Real Farming for our Future
A CROSS-THE BOARD RE-THINK
Colin Tudge reflects on the 2012 Oxford Real Farming Conference
This year’s theme was “A Cross-the-board Re-think” – for nothing less will do. If we truly want agriculture that provides everyone in the world with good food without wrecking the rest we need to re-think farming itself – the husbandry, the underlying science, the structure; and the whole corresponding food chain that takes the food to the people; and this leads us into food culture because good farmers can’t thrive unless people appreciate what they do. Overall we need nothing less than “Agrarian Renaissance”.
So we are led into economics, and into politics and the law – which at present are obstructing the kind of farming that the world really needs. Then we need to ask – why bother? – which takes us into morality. But beneath science, and morality, and all human effort, lie the biggest questions of all such as “what is the universe really like?” and “where do we fit into it?” The answers define our attitude to life and in the end, attitude is all; and this, like it or not, is metaphysics.
We had to discuss all this in two days which meant parallel sessions which meant that no-one could get to everything -- but it’s all on film (all 30-plus hours of it!) and should soon be view-able on the ORFC website. This is just my own, personal, instant take. (I’ve space to mention only a few of the 50-odd speakers. Apologies to the rest.)
To begin at the beginning – we need to farm differently. In line with the simplest principles of ecology, we need farming that is diverse (polycultural) from genes to landscape; low input (organic by preference); and therefore complex and therefore skills-intensive (many more farmers than we have now!). Grass – represented not least by the newly-formed Pasture-Fed Livestock Association – and city-linked horticulture must feature mightily. All this is precisely opposite to what we have now and what the government advocates -- which is high-input monoculture on the grandest scale with as few workers as possible (if we don’t count the bus-loads of immigrants).
Industrial farming is favoured because it is profitable and in the present, corporate-led, neoliberal, heavily rigged but allegedly free global market, profit is all.
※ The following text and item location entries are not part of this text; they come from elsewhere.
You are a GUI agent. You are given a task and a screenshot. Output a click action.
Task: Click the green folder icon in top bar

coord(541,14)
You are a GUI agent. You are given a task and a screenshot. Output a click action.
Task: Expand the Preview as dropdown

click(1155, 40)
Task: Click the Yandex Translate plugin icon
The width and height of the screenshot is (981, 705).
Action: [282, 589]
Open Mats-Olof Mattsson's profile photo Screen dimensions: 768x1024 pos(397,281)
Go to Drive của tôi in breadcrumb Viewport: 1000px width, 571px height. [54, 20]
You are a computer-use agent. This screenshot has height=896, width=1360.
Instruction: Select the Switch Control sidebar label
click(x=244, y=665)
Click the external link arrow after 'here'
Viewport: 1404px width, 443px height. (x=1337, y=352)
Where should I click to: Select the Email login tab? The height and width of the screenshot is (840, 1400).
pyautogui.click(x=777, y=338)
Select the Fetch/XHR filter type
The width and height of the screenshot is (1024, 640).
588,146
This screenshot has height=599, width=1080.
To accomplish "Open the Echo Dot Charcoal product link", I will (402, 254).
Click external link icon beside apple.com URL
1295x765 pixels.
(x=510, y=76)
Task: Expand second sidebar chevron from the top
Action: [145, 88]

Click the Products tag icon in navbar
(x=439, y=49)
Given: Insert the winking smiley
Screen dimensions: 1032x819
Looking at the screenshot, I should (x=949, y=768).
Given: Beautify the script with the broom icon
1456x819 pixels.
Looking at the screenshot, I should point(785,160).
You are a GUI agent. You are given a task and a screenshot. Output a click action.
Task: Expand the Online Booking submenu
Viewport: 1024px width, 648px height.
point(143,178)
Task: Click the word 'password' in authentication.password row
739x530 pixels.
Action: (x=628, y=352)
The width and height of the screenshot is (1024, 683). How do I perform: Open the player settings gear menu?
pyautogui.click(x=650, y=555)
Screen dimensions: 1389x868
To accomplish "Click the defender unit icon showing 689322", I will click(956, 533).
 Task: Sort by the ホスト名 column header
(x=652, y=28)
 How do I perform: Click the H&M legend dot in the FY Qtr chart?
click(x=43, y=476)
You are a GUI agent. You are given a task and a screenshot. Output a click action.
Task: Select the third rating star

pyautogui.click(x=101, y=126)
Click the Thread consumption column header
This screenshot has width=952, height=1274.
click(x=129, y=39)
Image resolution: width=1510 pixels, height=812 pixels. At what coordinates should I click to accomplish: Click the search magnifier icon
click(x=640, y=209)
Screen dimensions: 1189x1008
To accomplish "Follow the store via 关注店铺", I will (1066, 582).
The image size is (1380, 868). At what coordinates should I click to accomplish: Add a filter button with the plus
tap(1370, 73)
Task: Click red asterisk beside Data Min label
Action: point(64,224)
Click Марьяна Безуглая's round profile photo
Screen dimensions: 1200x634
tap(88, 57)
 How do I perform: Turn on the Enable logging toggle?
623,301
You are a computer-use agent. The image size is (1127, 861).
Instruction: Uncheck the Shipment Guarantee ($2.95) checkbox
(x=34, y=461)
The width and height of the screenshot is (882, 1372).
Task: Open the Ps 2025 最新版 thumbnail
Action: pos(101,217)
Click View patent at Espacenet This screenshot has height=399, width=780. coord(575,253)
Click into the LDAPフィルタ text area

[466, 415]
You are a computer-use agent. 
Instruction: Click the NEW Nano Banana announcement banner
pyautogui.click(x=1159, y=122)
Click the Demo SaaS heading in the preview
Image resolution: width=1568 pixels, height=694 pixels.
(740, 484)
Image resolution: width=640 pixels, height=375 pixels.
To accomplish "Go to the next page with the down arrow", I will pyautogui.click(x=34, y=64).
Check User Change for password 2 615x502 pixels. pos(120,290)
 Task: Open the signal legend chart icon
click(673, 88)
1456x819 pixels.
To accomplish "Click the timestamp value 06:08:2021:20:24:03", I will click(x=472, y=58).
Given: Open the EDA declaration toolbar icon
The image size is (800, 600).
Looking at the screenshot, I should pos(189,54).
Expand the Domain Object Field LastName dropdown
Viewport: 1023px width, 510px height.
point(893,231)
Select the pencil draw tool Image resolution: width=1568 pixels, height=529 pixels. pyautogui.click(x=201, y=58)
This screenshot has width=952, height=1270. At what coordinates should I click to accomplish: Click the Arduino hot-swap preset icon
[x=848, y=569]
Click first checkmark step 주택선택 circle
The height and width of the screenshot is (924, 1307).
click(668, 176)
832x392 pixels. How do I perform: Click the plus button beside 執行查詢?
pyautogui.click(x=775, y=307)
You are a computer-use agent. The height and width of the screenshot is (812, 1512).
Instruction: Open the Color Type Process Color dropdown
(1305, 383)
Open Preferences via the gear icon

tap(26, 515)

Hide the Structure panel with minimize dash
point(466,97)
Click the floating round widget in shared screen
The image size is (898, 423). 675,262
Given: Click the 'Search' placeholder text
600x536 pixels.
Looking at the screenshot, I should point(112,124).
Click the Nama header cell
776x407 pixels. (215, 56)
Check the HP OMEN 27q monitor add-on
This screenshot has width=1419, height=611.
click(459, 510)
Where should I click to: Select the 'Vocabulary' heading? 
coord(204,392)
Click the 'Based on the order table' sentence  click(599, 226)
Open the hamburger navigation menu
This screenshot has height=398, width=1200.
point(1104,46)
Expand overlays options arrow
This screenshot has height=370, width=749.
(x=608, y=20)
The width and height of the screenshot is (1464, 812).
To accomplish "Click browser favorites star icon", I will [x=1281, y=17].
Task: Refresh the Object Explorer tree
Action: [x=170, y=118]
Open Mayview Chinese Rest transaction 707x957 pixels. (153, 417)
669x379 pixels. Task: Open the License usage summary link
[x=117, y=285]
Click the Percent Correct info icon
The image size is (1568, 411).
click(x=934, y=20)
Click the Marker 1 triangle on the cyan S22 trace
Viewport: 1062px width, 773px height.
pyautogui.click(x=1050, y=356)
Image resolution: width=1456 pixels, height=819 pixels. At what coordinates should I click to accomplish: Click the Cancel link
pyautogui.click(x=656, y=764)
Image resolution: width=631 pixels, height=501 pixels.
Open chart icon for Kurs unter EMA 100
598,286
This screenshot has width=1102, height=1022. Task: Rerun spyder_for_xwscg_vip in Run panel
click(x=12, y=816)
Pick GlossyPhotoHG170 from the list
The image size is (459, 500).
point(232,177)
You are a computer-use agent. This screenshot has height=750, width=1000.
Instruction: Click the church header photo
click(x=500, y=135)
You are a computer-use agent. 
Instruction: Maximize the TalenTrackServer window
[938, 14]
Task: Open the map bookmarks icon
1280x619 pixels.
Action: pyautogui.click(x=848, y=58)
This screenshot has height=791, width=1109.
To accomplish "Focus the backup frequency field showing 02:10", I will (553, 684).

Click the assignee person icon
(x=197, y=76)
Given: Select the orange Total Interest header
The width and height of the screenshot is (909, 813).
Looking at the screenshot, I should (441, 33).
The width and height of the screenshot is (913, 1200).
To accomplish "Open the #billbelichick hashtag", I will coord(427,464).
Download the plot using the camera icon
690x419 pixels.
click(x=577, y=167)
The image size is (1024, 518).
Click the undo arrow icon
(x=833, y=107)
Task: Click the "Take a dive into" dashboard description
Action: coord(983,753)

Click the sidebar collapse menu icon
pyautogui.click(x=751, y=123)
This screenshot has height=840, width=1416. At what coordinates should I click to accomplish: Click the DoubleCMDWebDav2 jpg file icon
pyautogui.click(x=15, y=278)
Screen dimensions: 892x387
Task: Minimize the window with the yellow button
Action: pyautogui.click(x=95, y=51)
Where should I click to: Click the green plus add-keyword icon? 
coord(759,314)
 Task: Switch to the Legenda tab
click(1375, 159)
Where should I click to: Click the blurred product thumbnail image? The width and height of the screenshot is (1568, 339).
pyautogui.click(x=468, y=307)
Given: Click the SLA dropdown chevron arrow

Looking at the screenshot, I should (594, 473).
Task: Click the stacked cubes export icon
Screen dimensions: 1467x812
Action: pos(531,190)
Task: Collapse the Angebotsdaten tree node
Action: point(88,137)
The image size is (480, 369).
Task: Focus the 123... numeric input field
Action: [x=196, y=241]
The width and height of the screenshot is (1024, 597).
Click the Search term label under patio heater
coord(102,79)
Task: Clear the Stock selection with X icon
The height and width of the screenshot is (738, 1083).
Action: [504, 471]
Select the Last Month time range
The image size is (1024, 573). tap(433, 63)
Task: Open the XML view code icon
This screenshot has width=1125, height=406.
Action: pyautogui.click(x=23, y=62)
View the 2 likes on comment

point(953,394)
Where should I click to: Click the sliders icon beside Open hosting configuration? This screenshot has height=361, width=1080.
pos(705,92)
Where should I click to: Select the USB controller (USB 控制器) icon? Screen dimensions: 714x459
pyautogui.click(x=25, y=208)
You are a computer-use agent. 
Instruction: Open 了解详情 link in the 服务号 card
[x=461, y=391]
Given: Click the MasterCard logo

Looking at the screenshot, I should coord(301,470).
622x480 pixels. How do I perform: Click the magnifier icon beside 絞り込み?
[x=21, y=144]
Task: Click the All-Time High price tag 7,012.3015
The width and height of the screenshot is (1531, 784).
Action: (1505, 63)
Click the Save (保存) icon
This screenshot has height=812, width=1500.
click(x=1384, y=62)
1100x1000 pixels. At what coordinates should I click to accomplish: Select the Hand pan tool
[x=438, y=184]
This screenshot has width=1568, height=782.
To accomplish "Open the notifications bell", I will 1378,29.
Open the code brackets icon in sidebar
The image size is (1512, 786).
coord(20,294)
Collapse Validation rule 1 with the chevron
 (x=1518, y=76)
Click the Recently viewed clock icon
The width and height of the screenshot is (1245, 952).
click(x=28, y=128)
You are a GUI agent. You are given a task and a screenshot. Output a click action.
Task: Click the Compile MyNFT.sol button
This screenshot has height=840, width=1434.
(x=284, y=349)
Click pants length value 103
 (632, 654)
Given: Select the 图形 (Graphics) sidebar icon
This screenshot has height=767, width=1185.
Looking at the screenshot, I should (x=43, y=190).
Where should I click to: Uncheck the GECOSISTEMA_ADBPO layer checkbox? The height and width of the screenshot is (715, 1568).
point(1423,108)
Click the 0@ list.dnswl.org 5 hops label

So we must ask as a matter of urgency, like Lucy Ford of Brookes University, what can replace neoliberalism? More specifically we need to pin down, as writer Felicity Lawrence began to do, “what exactly is wrong with the corporates?” Are they damaging because they are so big, or because of their mandate (which is expressly to reward their shareholders) or because they are run by the wrong people? But then – one answer to all this is simply to set up alternative funding; and hence the pre-conference seminar, chaired by Sir Crispin Tickell – how to finance a new kind of farming and food chain by ethical investment; money invested by people at large with values in mind apart from short-term profit.
How do we get more farmers? Revolution, mega-land reform, and a total people’s buy-out of farmland (at around £270 billion) aren’t going to happen – and mercifully, probably aren’t necessary. Tom Curtis from LandShare has described the routes to tenancy and many landowners and farmers – including Chris Jones of Cornwall – would positively like to encourage young farmers on to their land. But who are these young farmers? Some already exist, like Russ Carrington and Ed Hamer. Others are clamouring to get in, like “Cultivate”, newly set up in Oxford by post-grads represented by Julian Cottee. But, said Nicole Vosper of “Re-claim the Fields”, young townies won’t just take themselves off all alone to what for them is the middle of no-where. Farms must be re-conceived socially – labour-intensive conviviality. Combine that with Andy Goldring’s and Tom Curtis’s concept of “the spongy city” and we begin to see that farming can and should be re-structured absolutely; the city-country barriers broken down.
The whole needs new technologies geared to the small to medium-sized mixed farm – as advocated and used by Ed Hamer; and behind that we need science that is geared to the public good and the wellbeing of the world and is not, as now, simply the handmaiden of big governments and big industries. As Tim Lang of City University said, we need to re-claim and re-open the once publicly-owned agricultural colleges, experimental husbandry farms, research stations and university departments that have been closed or privatized over the past 30 years. Or as Michel Pimbert of IIED puts the matter, above all we need democracy.
The task is huge, and it’s all waiting to be done. But as the many excellent speakers and delegates at the 2012 ORFC are demonstrating, it’s all do-able.
Colin Tudge is a biologist by education and a writer by profession, with published books on evolution, genetics, phylogeny, trees and birds. He has a lifetime’s interest in food and agriculture.